La croissance exponentielle ne se trouve pas dans la nature.
Pour justifier cela, il est intéressant de rappeler l’histoire de la découverte du jeu d’échecs par un sujet d’un empereur perse. Celui-ci, par enthousiasme, voulut récompenser l’inventeur de ce jeu en lui offrant ce qu’il désirait. La demande du rusé inventeur parut bien modeste et fut donc acceptée. Il s’agissait de placer un grain de blé sur la première case de l’échiquier, deux grains sur la seconde, quatre sur la troisième puis de continuer ainsi à doubler sur chacune des autres cases. Notre malheureux Empereur, peu mathématicien, a été victime, sans pouvoir l’anticiper, d’une croissance exponentielle car la quantité de blé nécessaire à la dernière case représentait des centaines de fois la production de toute la planète.
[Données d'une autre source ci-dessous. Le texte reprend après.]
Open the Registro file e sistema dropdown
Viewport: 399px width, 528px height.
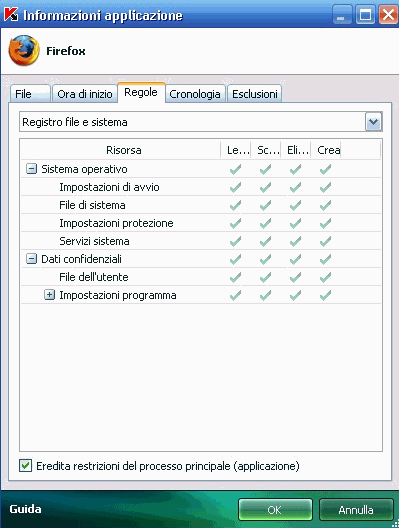pyautogui.click(x=373, y=122)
Une seconde anecdote rappelle que le placement de quelques sous à l’époque du Christ, à 4 % d’intérêt, correspondrait aujourd’hui à plusieurs fois le poids en or de la planète.
Enfin l'histoire vraie actuelle montre que les déficits budgétaires successifs de la France ont conduit à une dette publique qui aujourd’hui (chiffres de 1999, mais ça ne s'est pas amélioré, désolé d'être resté en francs, je trouve que c'est plus "parlant", sans doute encore pour quelques années) dépasse les 4000 milliards de francs, ce qui coûte 236 milliards de francs environ d’intérêts par an, soit plus de 646 millions par jour, ou 27 millions à l’heure ou enfin 450.000 F à la minute.
Par l’intermédiaire de l’intérêt, une somme colossale est transférée du monde économique au monde financier, et contribue à l’asphyxie du premier et à la congestion du second.
Les banques créent bien l’argent des prêts, mais elles ne créent pas simultanément l’argent des intérêts.